Гостиная помолчала и грянула аплодисментами. Соня встала, посмотрела на Кузьму, на Блюхера, на Пашу, который опять плакал, и поклонилась.
Дальше Вольф попросил задавать вопросы, их было немного. Он отвечал обстоятельно и серьезно. Последним свой вопрос задал длинный юноша в очках. Говорил он по-русски, но как-то не вполне.
– Ваши стихи очень удивительные и прекрасные. Как вы достигаете такого… качества?
Вольф призадумался на секунду, что-то вспомнил и ответил:
– Был у меня в молодости друг Андрей, помладше меня, красивый малый, бодибилдингом первый в Питере занимался… Между прочим, это, как он рассказывал, в армии однажды его спасло… Так вот, уже после стройбата он дал мне прочесть короткий рассказ, один из своих первых. Я снисходительно взялся прочесть, а как прочел – заревновал. Превосходный рассказ! И я спросил: «Как ты это сделал?» Он, пожав мощными и покатыми, как у боксера, плечами, ответил удивительнейшим образом: «Хуже не могу»…[43] Вы понимаете?.. Не мочь делать хуже, чем можешь… Вот это да!.. Я эту формулу оценил и запомнил… От бодибилдинга сейчас в Андрее мало что осталось. А пишет он все так же мастерски… потому что «хуже не может». Хотел бы и я вам так ответить!.. – Вольф помолчал. – Да, пожалуй, и присвою, и отвечу, почему нет… Хуже – не могу.
Слушатели засмеялись и захлопали. А Вольф повернулся к баронессе и спросил:
– Ну, тетушка, рюмку-то коньяка, мне кажется, я заработал…
Тетя Надя встала, опираясь на руку племянника, и повела всех в столовую, где был накрыт фуршет. По дороге слушатели покупали тихих розовощеких павлинов, лежащих на столике перед тетей Верой, мужчины прятали их в карман, а женщины в плоские сумочки на ремешках.
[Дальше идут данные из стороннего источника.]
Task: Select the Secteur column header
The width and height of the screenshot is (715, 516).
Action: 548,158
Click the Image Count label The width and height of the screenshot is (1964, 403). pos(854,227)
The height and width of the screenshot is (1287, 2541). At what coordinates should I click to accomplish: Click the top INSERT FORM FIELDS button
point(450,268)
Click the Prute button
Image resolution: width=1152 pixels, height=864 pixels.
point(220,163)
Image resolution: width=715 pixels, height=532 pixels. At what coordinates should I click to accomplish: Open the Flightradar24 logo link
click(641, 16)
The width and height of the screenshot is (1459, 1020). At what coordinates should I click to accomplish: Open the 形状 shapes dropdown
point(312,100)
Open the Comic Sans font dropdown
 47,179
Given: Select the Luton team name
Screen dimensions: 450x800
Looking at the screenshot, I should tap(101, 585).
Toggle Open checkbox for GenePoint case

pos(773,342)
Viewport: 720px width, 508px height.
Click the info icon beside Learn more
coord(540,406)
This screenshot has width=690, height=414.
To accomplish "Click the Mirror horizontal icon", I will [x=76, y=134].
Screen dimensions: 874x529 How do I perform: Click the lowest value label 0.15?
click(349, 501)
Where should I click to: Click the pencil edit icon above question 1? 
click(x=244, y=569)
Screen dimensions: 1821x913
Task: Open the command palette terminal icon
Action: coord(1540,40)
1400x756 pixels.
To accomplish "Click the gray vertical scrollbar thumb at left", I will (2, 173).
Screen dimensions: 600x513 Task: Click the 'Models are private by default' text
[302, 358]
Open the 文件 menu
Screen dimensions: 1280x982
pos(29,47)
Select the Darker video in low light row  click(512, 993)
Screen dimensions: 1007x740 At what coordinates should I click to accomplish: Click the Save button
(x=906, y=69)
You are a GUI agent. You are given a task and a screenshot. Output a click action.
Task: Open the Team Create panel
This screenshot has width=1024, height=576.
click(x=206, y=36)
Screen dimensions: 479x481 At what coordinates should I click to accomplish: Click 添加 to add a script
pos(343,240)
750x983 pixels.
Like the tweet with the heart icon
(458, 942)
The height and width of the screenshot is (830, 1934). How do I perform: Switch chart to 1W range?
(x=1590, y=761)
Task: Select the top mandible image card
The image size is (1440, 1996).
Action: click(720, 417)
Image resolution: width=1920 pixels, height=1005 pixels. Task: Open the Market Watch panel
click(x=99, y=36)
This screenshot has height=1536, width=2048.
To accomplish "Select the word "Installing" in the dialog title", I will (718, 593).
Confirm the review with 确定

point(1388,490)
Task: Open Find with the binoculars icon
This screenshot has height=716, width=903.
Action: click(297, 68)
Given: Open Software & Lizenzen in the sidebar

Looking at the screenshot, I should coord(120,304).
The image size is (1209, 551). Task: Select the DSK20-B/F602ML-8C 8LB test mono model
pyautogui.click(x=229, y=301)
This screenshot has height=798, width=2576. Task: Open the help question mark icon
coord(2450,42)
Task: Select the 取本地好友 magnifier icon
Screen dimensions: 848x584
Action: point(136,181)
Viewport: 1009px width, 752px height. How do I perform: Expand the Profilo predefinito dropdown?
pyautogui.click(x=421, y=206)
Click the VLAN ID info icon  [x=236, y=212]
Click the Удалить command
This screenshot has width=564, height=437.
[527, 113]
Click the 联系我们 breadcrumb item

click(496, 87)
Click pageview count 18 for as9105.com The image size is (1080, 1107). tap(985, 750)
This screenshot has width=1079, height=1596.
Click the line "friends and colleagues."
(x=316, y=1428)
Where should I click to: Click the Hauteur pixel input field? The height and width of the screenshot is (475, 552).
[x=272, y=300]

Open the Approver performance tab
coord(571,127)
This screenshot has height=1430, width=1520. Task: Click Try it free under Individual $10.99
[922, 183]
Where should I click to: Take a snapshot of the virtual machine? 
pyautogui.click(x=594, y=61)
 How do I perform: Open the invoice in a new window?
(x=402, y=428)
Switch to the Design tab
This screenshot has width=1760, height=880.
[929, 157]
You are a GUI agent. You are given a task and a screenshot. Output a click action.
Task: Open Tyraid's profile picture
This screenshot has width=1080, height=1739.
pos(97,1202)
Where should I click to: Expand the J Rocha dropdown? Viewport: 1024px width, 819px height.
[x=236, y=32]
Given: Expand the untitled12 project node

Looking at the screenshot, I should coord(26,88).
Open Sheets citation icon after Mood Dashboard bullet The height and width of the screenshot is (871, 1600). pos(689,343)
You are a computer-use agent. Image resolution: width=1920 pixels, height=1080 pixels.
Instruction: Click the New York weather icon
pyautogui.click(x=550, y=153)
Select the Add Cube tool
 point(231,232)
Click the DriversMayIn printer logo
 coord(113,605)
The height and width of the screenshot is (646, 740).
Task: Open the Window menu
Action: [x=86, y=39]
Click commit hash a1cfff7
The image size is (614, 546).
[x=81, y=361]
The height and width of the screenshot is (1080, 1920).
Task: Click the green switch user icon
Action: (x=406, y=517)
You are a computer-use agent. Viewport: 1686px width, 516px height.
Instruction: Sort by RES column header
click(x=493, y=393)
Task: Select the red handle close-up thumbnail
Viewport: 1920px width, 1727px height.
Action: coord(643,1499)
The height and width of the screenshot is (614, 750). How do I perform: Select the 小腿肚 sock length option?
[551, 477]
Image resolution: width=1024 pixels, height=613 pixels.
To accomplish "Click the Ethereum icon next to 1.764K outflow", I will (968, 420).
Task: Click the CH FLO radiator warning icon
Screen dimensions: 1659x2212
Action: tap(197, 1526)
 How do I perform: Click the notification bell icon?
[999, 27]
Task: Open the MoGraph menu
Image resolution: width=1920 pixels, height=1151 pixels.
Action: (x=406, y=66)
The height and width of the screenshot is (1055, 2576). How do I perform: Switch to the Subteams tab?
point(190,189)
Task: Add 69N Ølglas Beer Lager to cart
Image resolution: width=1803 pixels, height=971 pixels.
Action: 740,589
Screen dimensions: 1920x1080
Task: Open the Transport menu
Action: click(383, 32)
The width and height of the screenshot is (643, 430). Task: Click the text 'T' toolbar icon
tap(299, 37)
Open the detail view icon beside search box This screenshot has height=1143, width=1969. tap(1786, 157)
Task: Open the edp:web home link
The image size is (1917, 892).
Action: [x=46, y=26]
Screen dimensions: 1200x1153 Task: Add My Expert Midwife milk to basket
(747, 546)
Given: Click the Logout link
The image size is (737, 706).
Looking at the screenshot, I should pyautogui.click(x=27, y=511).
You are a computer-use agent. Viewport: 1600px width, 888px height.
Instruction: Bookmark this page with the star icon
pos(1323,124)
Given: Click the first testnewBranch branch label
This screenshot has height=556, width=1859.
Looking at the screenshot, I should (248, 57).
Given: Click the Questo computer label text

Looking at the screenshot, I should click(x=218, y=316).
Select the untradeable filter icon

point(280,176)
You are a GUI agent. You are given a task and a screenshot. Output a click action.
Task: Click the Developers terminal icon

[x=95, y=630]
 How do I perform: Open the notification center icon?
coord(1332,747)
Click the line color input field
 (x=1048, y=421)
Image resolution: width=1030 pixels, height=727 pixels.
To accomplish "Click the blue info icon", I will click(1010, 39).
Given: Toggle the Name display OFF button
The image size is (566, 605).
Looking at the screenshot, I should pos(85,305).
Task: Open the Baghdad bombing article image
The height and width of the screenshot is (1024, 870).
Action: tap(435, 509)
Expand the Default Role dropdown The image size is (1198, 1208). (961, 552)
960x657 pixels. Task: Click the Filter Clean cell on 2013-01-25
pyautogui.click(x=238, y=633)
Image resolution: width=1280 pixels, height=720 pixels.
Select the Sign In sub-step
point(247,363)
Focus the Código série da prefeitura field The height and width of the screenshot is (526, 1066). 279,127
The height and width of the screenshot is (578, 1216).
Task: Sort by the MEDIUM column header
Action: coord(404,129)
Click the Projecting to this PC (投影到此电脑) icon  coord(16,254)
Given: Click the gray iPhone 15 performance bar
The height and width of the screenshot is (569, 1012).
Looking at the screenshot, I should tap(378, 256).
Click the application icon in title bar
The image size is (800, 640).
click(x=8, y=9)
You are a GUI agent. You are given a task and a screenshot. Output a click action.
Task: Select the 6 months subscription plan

На следующее утро Чанов проснулся позже, чем обычно, но раньше Сони. Когда бы ночью ни просыпался, чувствовал: Соня не спит. А сейчас она спала глубоко и спокойно. Было одиннадцать утра. Кузьма полежал, кое-что вспомнил, тихо встал, оделся, переложил из кармана куртки в свой «офицерский планшет» несколько скопившихся бумажек и пошел к Блюхеру. В номере его не было. Тогда он постучал к – Асланяну.
– Чанов! – сказал Паша, открыв Кузьме дверь, и сразу выпалил главное: – Мне надо уехать. Срочно.
– Так все серьезно? – Кузьма, разглядывал Пашину бледную физиономию. – Похмелье?
– И это тоже. Заметно было? Я опозорился…
– Не без того, Паша, ты действительно… ап-пизорился. Но не очень. Первый стакан виски выдержал молодцом. Потом, правда, принародно плакал… Ну а уж фуршееет…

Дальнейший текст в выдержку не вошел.